Is it true that Athena only support "S3 Folder" as prefix or location (i.e. the prefix string must end with a slash), but not any random string in the s3 object key prefix? If so is there any workaround for this issue?

Thanks!

Erben Mo
  • 3,528
  • 3
  • 19
  • 32

2 Answers2

0

The underlying filesystem abstractions used by distributed query engines like Athena and Spark require table and partition locations to look like directories in a traditional filesystem. Since Athena is a fully managed service there is also no way to configure it to use a different separator than /.
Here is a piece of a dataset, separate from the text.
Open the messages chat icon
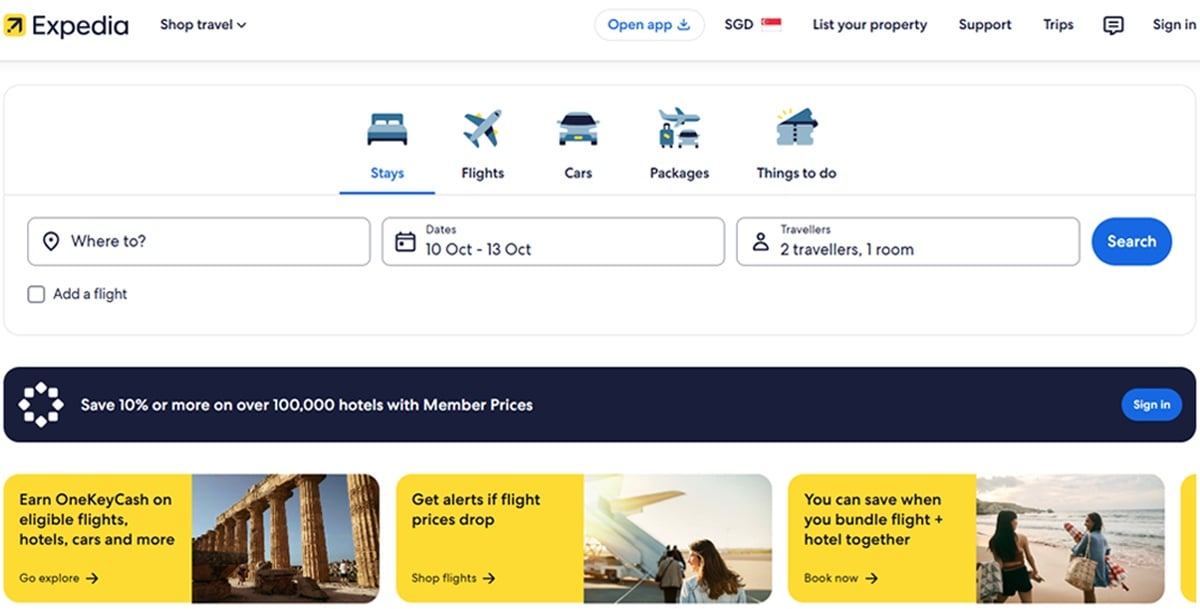pyautogui.click(x=1113, y=25)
When Athena runs a query it will list all the files in the table or partition prefix(es). Therefore workarounds like filtering with $path don't work in this scenario – all the files have to be listed before the filtering happens, and it's the listing that takes time.

If you can move the files into one prefix ending with / per day that will work best with Athena. One way I've done this in the past is to configure a Lambda function to run when a new file is written and for the function to copy the file to a new key by replacing the - after the date with a / (and then deleting the original file).
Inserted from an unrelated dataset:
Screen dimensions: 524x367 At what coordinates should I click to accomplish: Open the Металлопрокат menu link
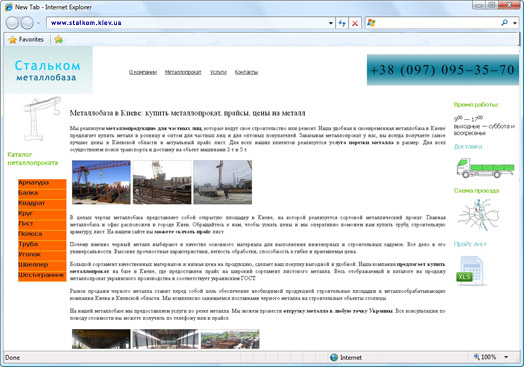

If you for some reason can't move the files, there is also SymlinkTextInputFormat. This requires creating a separate directory structure with manifest files that list all the files for each partition. For example, logs/2017-11-03/symlink.txt with the full URI of each file for that date, and so on for each date.

Besides the added complexity of maintaining the manifests, it also adds query latency since Athena needs to make multiple rounds of file listings. Compared to listing potentially hundreds of thousands of files in a flat namespace like S3 access logs it's a lot less latency, though.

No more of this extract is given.